WORK REQUEST: Below are some records; reproduce them exactly.

══════════

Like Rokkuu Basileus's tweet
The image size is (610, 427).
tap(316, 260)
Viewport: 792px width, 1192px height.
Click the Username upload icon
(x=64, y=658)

══════════

COMPLETED TASK:
Like Rokkuu Basileus's tweet
The image size is (610, 427).
tap(316, 260)
Viewport: 792px width, 1192px height.
Click the Username upload icon
(x=64, y=658)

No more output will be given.